Beginning with the line that holds "Task: Click the desktop" and ending with the last line below, repeat each line exactly, leaving any pictures out.
─── MATERIAL FOR THIS TASK ───
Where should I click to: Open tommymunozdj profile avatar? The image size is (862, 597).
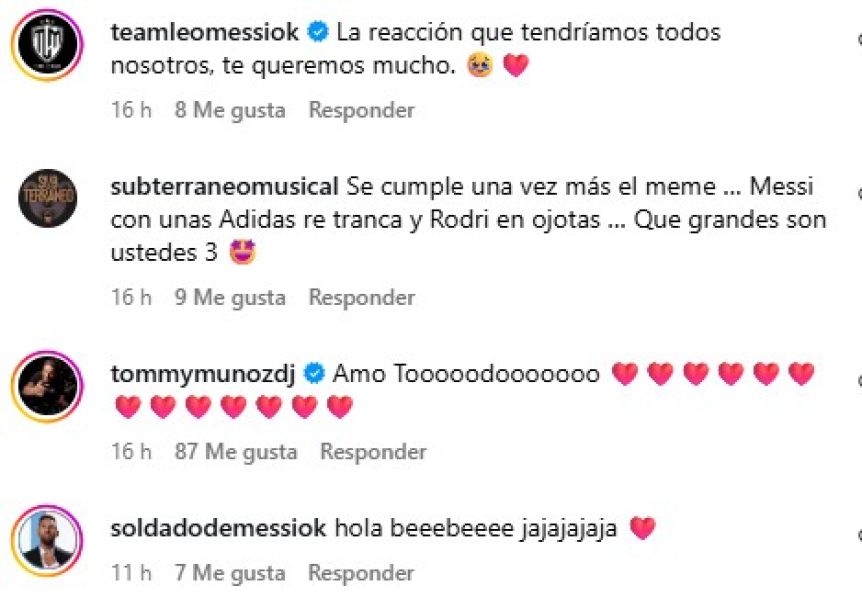[47, 386]
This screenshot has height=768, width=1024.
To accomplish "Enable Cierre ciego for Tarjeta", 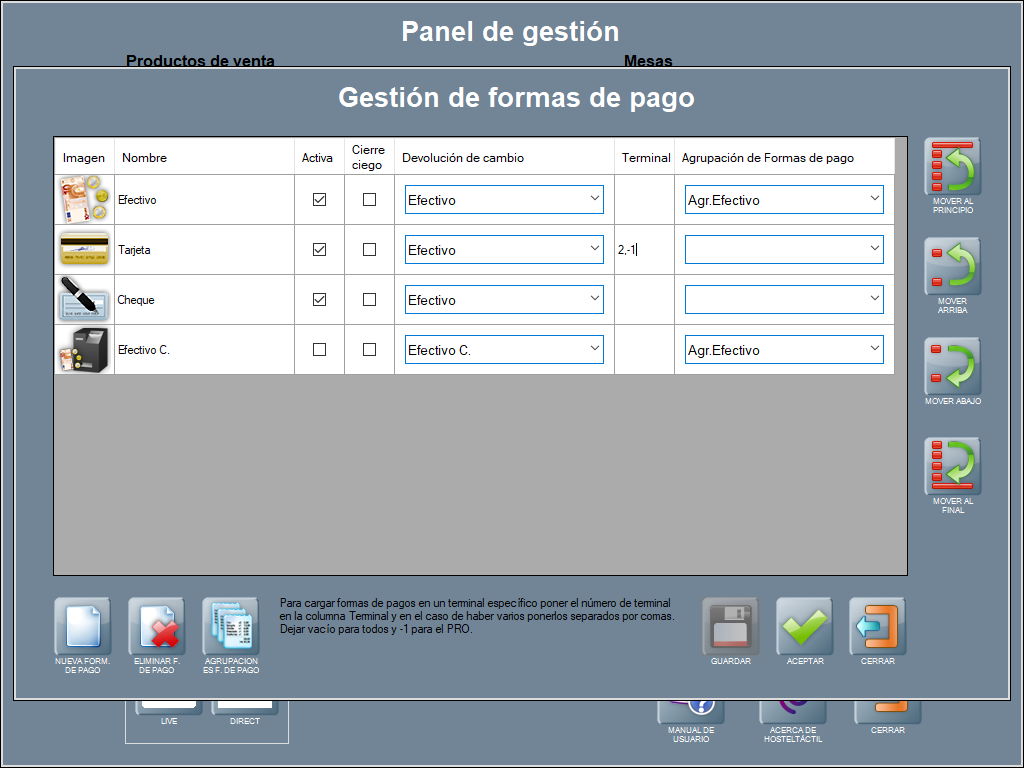I will coord(369,250).
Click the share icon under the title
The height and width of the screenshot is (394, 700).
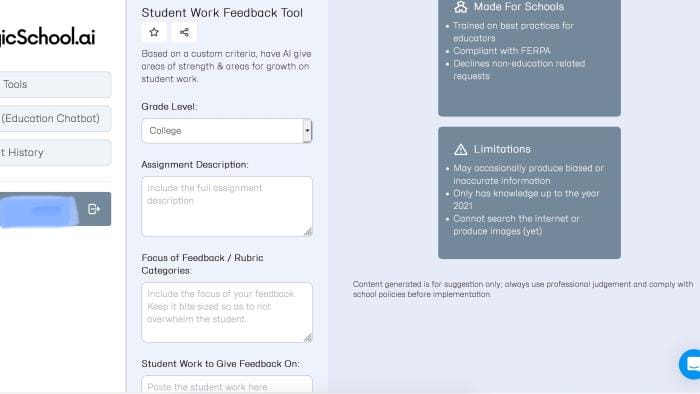click(x=184, y=32)
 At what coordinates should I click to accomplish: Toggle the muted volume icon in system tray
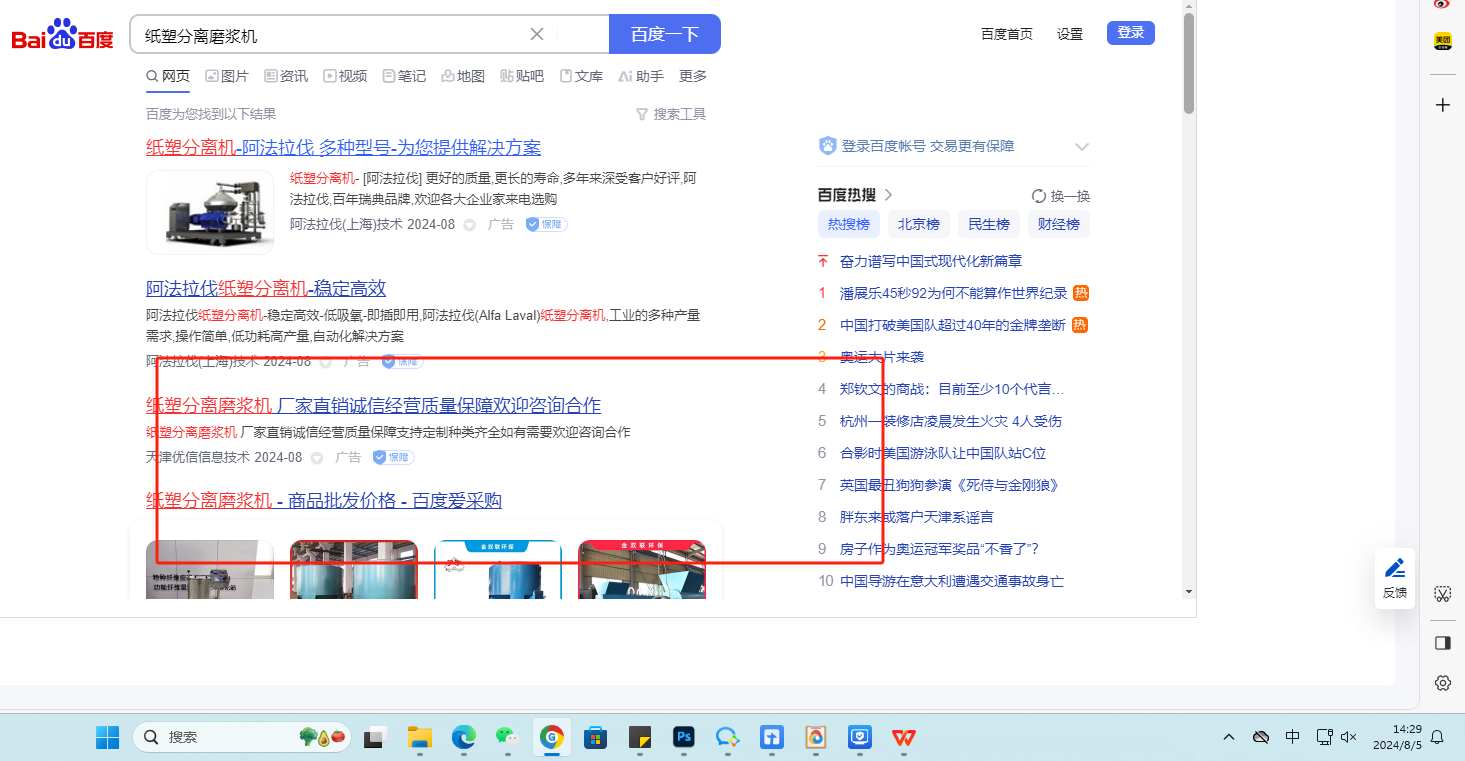pyautogui.click(x=1348, y=737)
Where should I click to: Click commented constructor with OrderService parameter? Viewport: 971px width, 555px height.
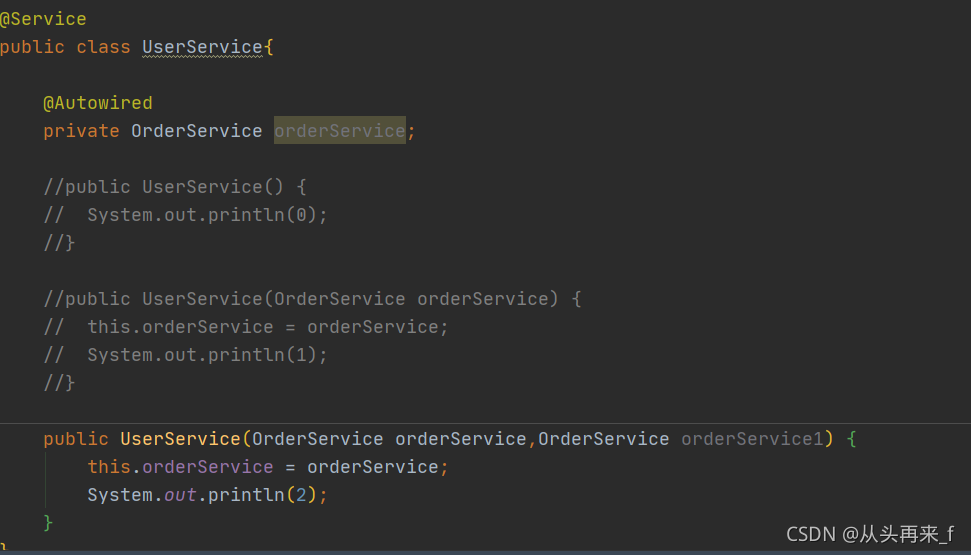tap(312, 299)
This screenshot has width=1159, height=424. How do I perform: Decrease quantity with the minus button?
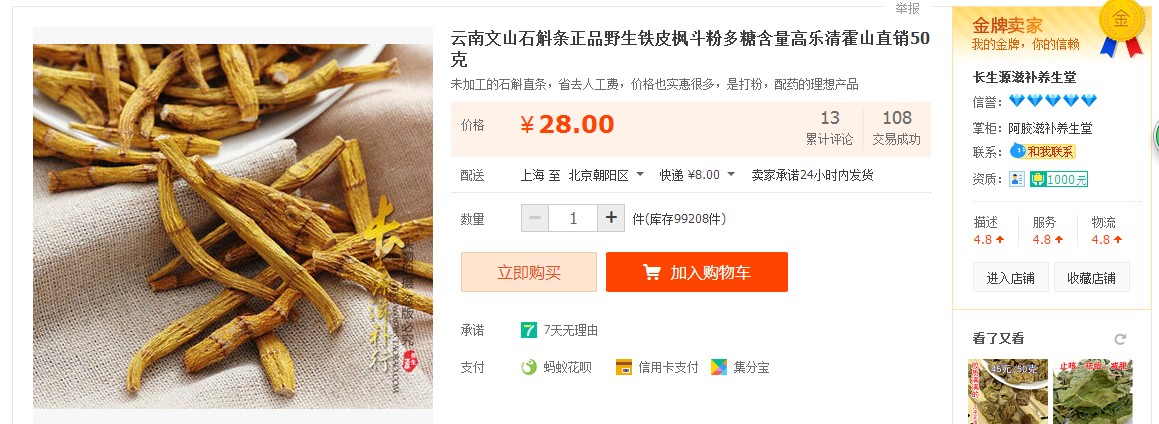(535, 218)
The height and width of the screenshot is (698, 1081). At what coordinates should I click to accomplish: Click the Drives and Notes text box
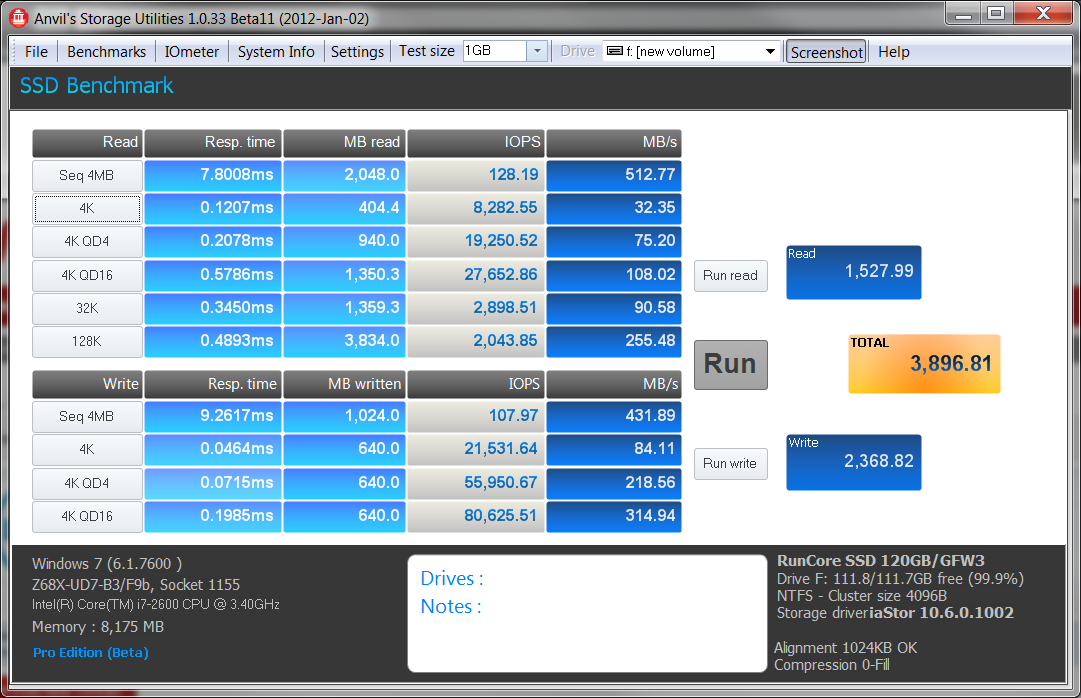(x=586, y=613)
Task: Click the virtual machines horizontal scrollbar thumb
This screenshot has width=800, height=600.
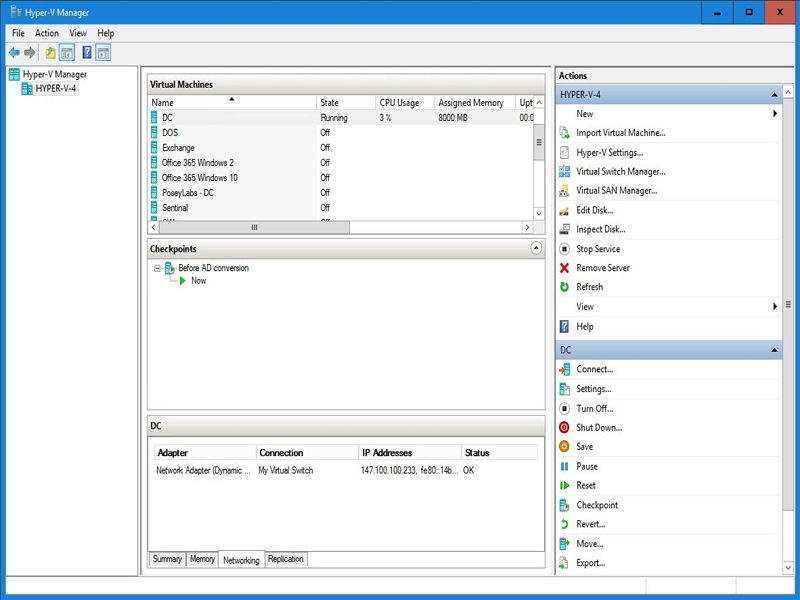Action: pyautogui.click(x=254, y=228)
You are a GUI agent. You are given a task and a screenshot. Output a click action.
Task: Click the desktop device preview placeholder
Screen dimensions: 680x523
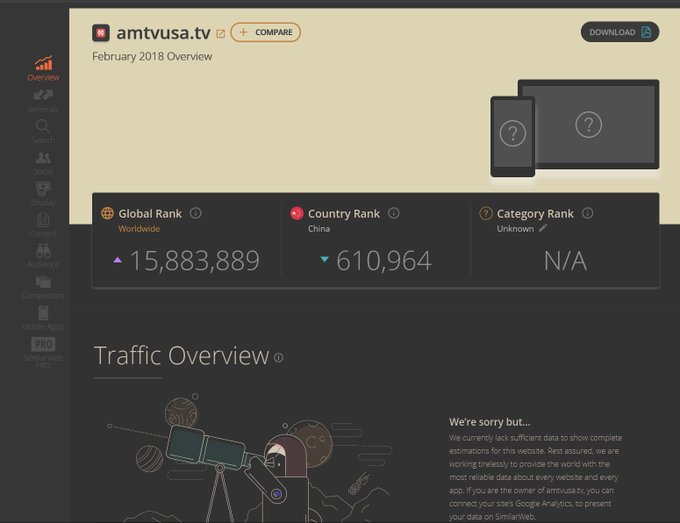click(x=588, y=125)
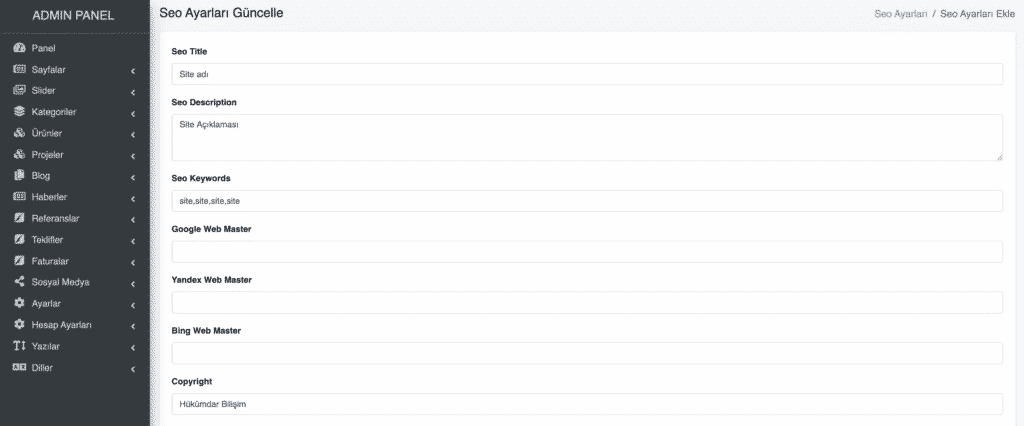
Task: Click the Slider icon in sidebar
Action: click(19, 91)
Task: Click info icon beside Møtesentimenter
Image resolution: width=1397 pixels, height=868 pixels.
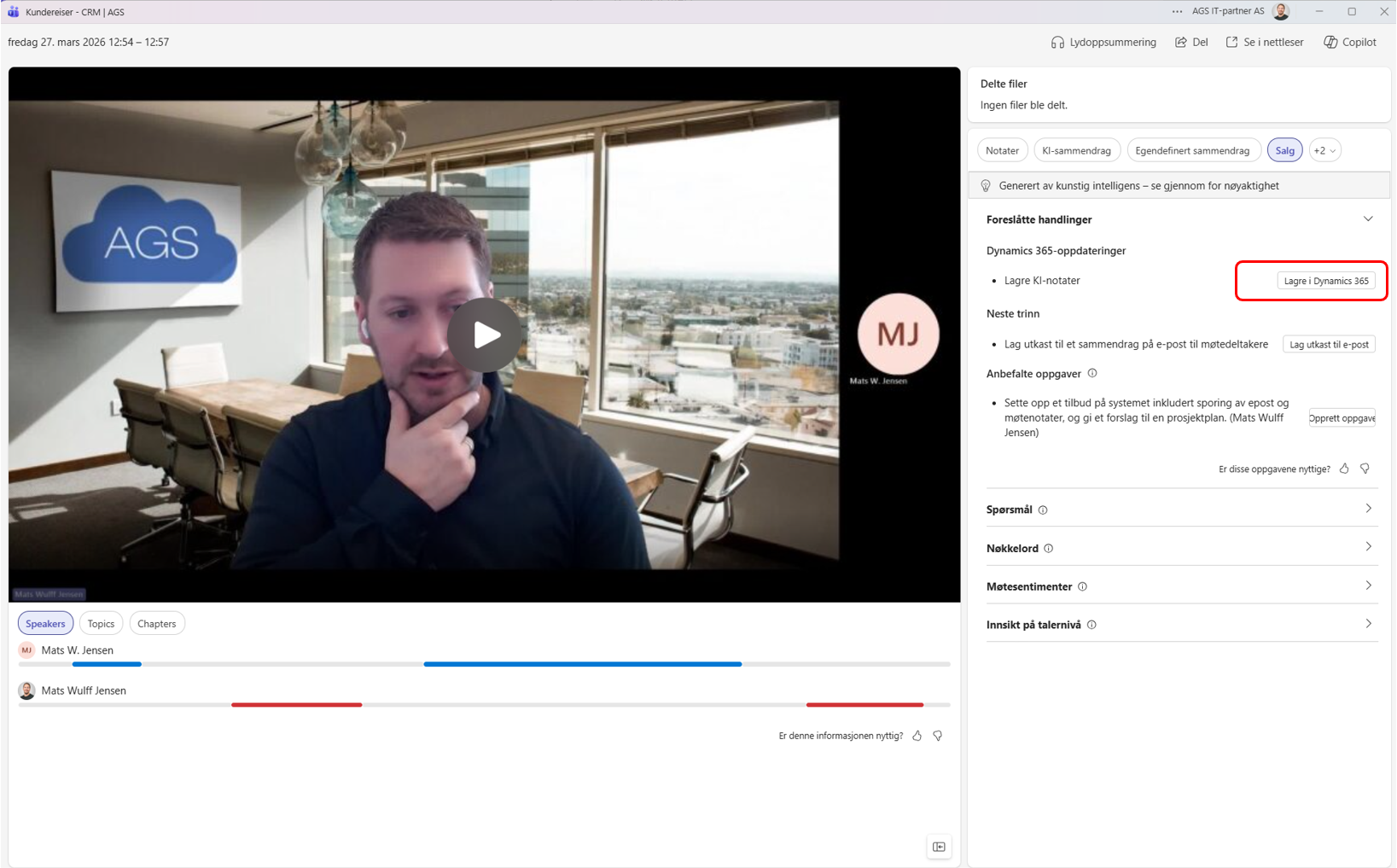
───
## [TASK RESPONSE]
Task: Click the desktop device preview placeholder
Screen dimensions: 680x523
click(x=588, y=125)
Task: Click the Slider icon in sidebar
Action: click(19, 91)
Task: Click info icon beside Møtesentimenter
Image resolution: width=1397 pixels, height=868 pixels.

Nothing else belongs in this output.